Im Übrigen war G. auch nicht der Erste und seither nicht der Letzte, der meinen Geleitschutz in sein inneres Familienplanungsexil verlangte. Als A. mir ankündigte, seine Freundin sei schwanger, und, als ich überrascht aufkiekste, nachsetzte: Sie ist sehr glücklich, wusste ich schon Bescheid. Noch so einer. Hm, ja, er hätte sich wohl lieber noch etwas Zeit gelassen, aber sie sei ja auch schon über dreißig und so.
Du übrigens auch, dachte ich, aber bei dir kommt es nicht so drauf an, was? Plötzlich wünschte ich ihm heftig, dass er in zehn Jahren singelig und mit Fortpflanzungswunsch in der Gegend sitzen und feststellen möge, dass die potenziellen Mütter seiner Kinder leider alle längst vergeben wären.

◇ ◇ ◇ ◇

ARBEITSANWEISUNGEN:
**1.** Übersetze diesen Satz aus dem Text über Familienplanung ins Englische: „Im Übrigen war G. auch nicht der Erste und seither nicht der Letzte, der meinen Geleitschutz in sein inneres Familienplanungsexil verlangte.“
**2.** Schreib aus dem Text über Familienplanung den Teil zwischen „Du übrigens auch, dachte“ und „längst vergeben wären.“ ab, beide Stellen eingeschlossen.

ENTNOMMENE EINTRÄGE:
◇ ◇ ◇ ◇

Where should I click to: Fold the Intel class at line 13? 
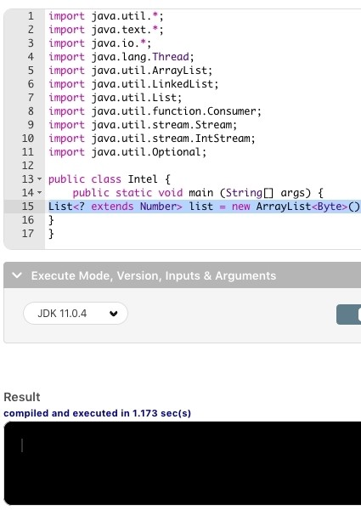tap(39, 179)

◇ ◇ ◇ ◇

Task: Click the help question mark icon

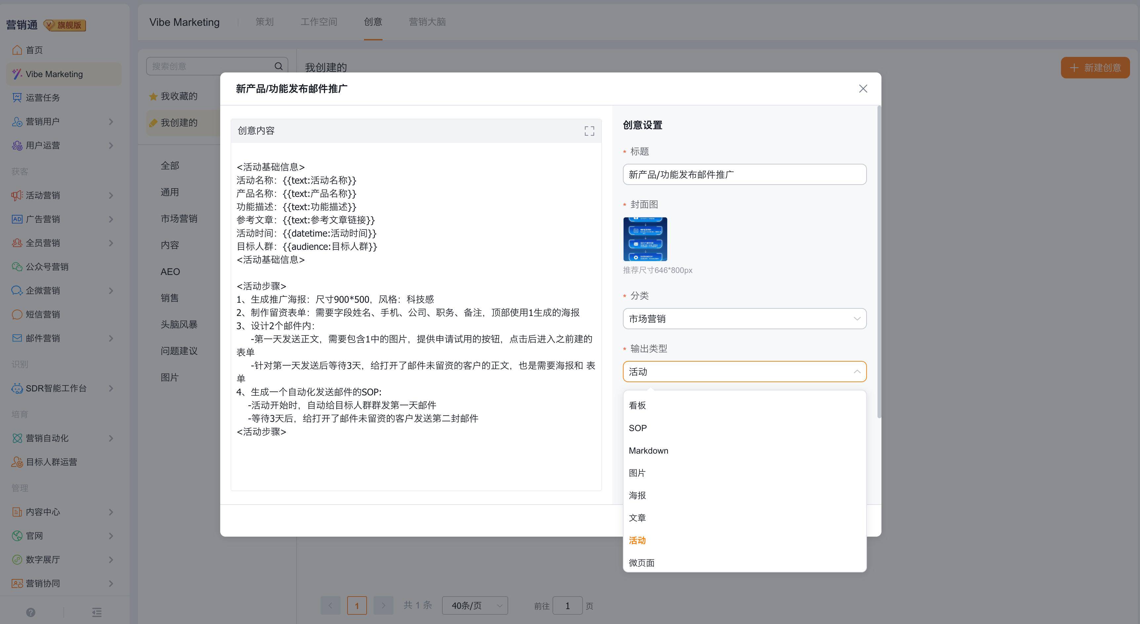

◇ ◇ ◇ ◇

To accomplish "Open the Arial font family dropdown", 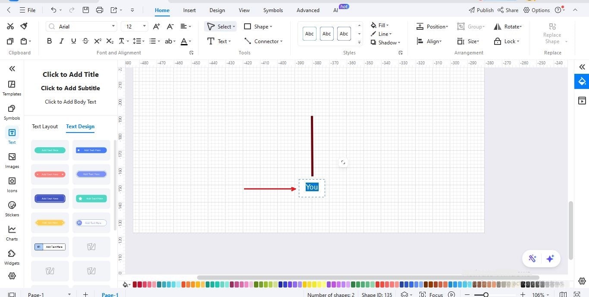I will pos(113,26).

◇ ◇ ◇ ◇

RICHTIGE LÖSUNGEN:
**1.** Besides, G. was not the first, nor has he been the last since, to ask for my escort into his inner family-planning exile.

**2.**
Du übrigens auch, dachte ich, aber bei dir kommt es nicht so drauf an, was? Plötzlich wünschte ich ihm heftig, dass er in zehn Jahren singelig und mit Fortpflanzungswunsch in der Gegend sitzen und feststellen möge, dass die potenziellen Mütter seiner Kinder leider alle längst vergeben wären.